=== TEXT ===

3. The scope of the arbitration clause

[40] The motion judge held that Dalimpex's tort claims fell outside the scope of the arbitration clause and were not arbitrable. On appeal, the Divisional Court held that he erred in two respects in coming to this conclusion.

[41] First, the court held that the motion judge erred in failing to adopt the approach set out in Gulf Canada as discussed earlier. The court espoused the view at para. 30 that "it is only where it is clear that the dispute in question is outside the terms of the arbitration agreement that the court should usurp the role of the arbitrator as the decision-maker of first instance in respect of jurisdiction." Second, the court held that the motion judge erred in focusing entirely on the claims made by the plaintiff without considering the defences raised by Agros in determining whether the subject matter of the action was within the arbitration clause. The court stated the following at paras. 31-32:

[I]n determining whether the dispute is one that relates to the interpretation or execution of the agency agreement, it is relevant to consider whether the existence of the contractual obligation is a necessary element to create the claim or to defeat it: Kaverit Steel & Crane Ltd. v. Kone Corp. (1992), 87 D.L.R. (4th) 129 at 135 (Alta. C.A.) leave to appeal denied, 93 D.L.R. (4th) vii (S.C.C.).

In its defence Agros pleads that under the agreement, Dalimpex was to be the agent of Agros, that all of the customers and confidential information were the property of Agros (not Dalimpex), that the individual defendant Janicki was at all times the agent of Agros to protect its interests under the agreement and that Agros was entitled under the agreement to terminate its relationship with Dalimpex at any time. Therefore, Agros argues that because of the contract terms between Agros and Dalimpex, the claims asserted by Dalimpex are without foundation. The defences raised by Agros call into question the interpretation of the agreement as well as the manner in which the contract was performed. As such, they can reasonably be construed as a "dispute in connection with (the) interpretation or execution" of the agreement. Therefore, the dispute between Dalimpex and Agros in the action in this court is covered by the arbitration clause and should be stayed pending determination of those issues by the Court of Arbitration of the National Chamber of Commerce in Warsaw.

[42] Dalimpex, of course, disagrees with this analysis and submits that the motion judge was correct in finding that its tort claims clearly fell outside the scope of the arbitration clause. Agros, on the other hand, supports the finding of the Divisional Court.

[43] I agree with the analysis and the conclusion of the Divisional Court, except where the court appears to make a definitive finding that "the dispute between Dalimpex and Agros in the action in this court is covered by the arbitration clause." In my view, it is preferable to leave the matter for final determination to the Court of Arbitration and to stay the action against Agros until final determination of the disputes by arbitration, including any jurisdictional issue, or until further order of the Superior Court of Justice.

4. Other respondents' privity of interest

[44] On this point, the Divisional Court simply concluded as follows at para. 33:

Since the main protagonists in this dispute are Dalimpex and Agros, the claims against other parties in this action should also be stayed pending the determination of the Court of Arbitration: Boart Sweden AB v. NYA Stromnes AB (1988), 41 B.L.R. 295 at 304 (Ont. H.C.).

[45] Dalimpex did not advance any credible argument to dispute the correctness of this conclusion. In my view, it is obvious from the pleadings that its action against the other two respondents will stand or fall on the merits of the action against Agros. I see no basis to interfere with the order of the Divisional Court extending the stay of the action to Janicki and Agropol.

=== DATA ===

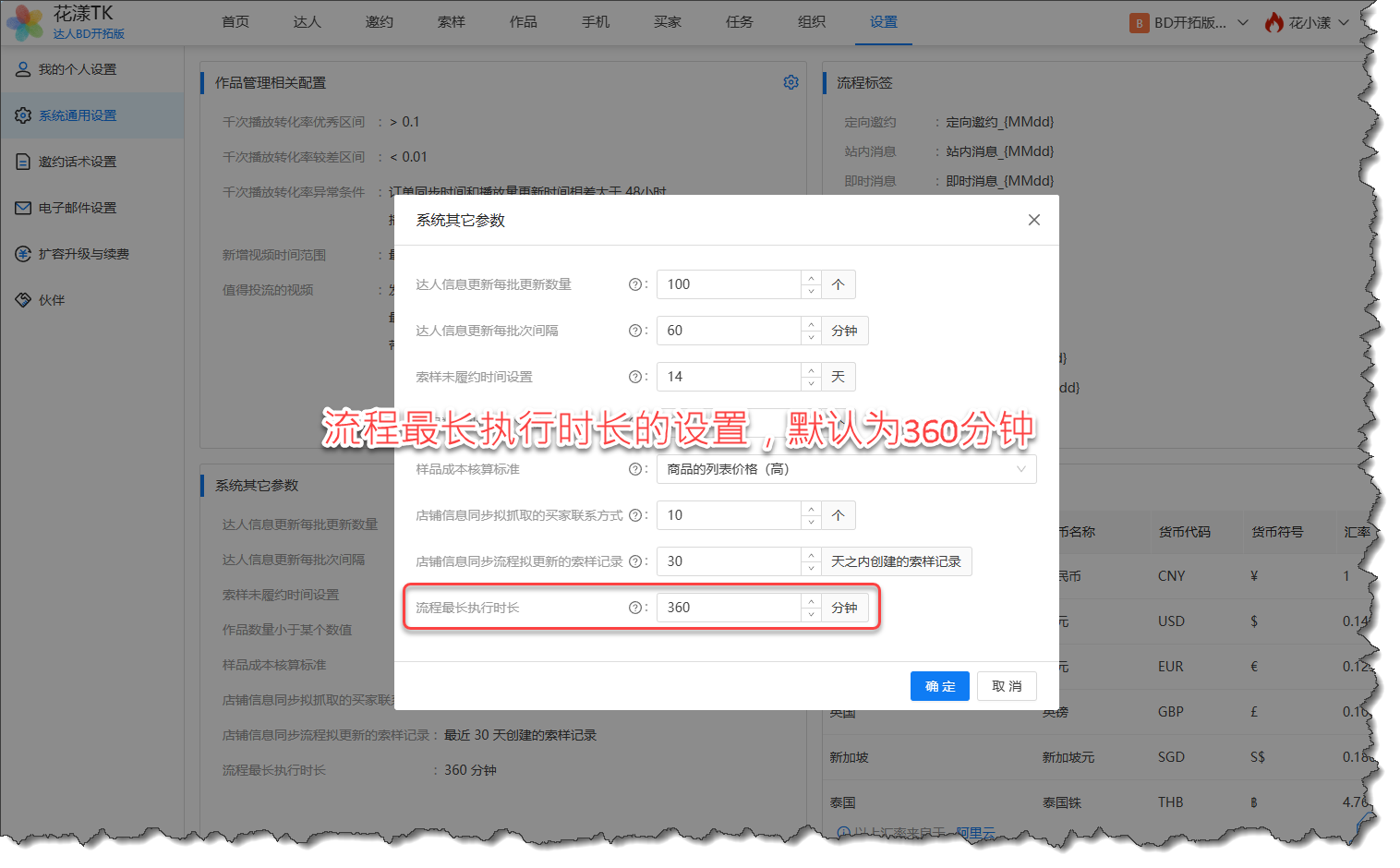Click help icon beside 索样未履约时间设置

634,377
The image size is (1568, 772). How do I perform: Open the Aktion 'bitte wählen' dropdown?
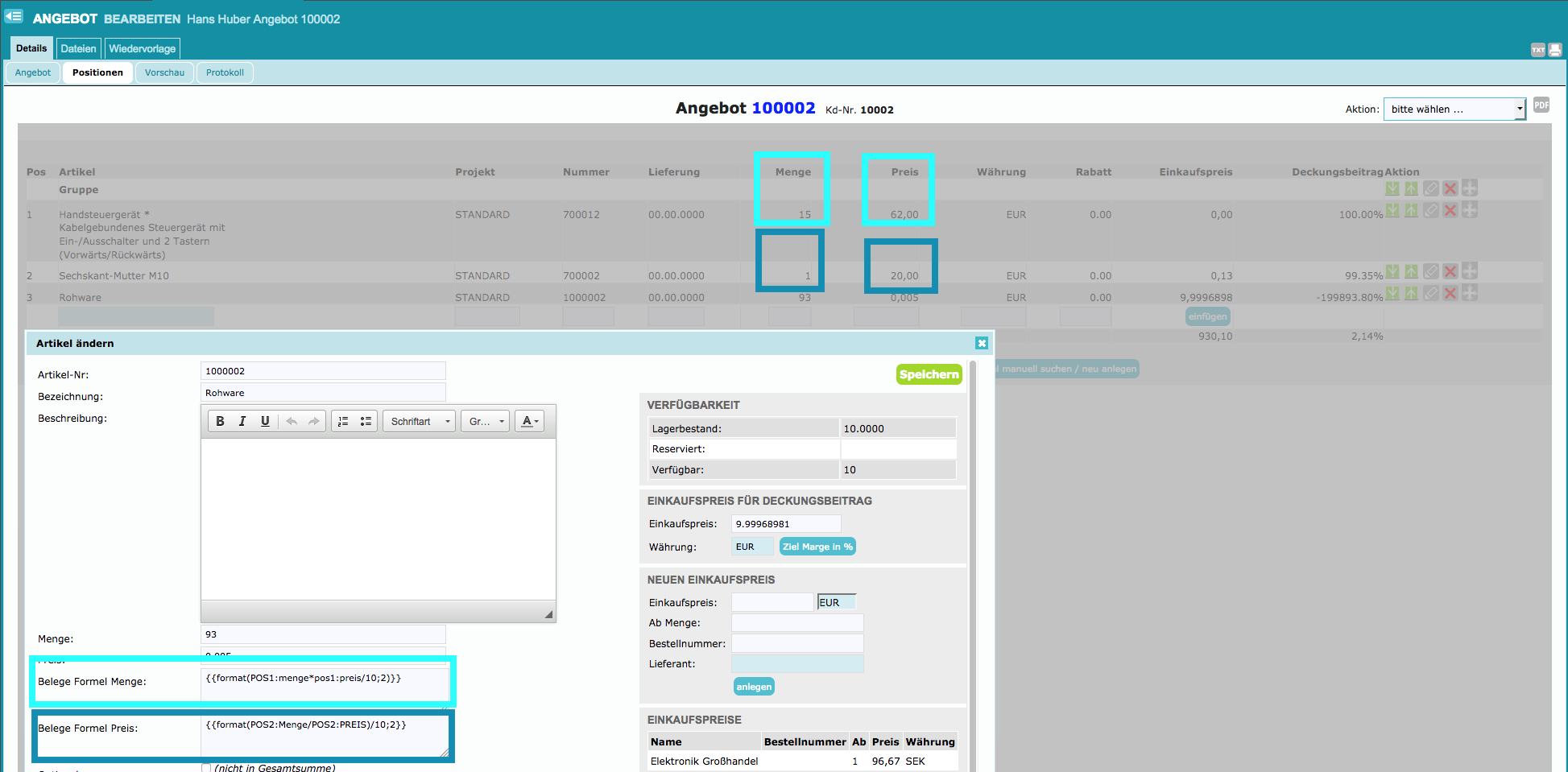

===

_WHAT IS ASKED_
(a) In the arbitration ruling, which body does the Divisional Court say should determine the issues between Dalimpex and Agros?
(b) What points does Agros plead in its defence in the arbitration ruling? List all of them.
(c) Can you condense the arbitration ruling's paragraph beginning "[41] First, the court held" into a two-item list of the motion judge's errors?
The lines are separate material, unconnected to the arbitration ruling.

_LIST OF SOLUTIONS_
(a) The Court of Arbitration of the National Chamber of Commerce in Warsaw.

(b)
- Under the agreement, Dalimpex was to be the agent of Agros.
- All of the customers and confidential information were the property of Agros, not Dalimpex.
- The individual defendant Janicki was at all times the agent of Agros to protect its interests under the agreement.
- Agros was entitled under the agreement to terminate its relationship with Dalimpex at any time.

(c)
- He failed to adopt the approach set out in Gulf Canada. Under that approach, a court should take over the arbitrator's role on jurisdiction only where the dispute is clearly outside the arbitration agreement.
- He focused entirely on the plaintiff's claims and did not consider Agros's defences when deciding whether the action fell within the arbitration clause.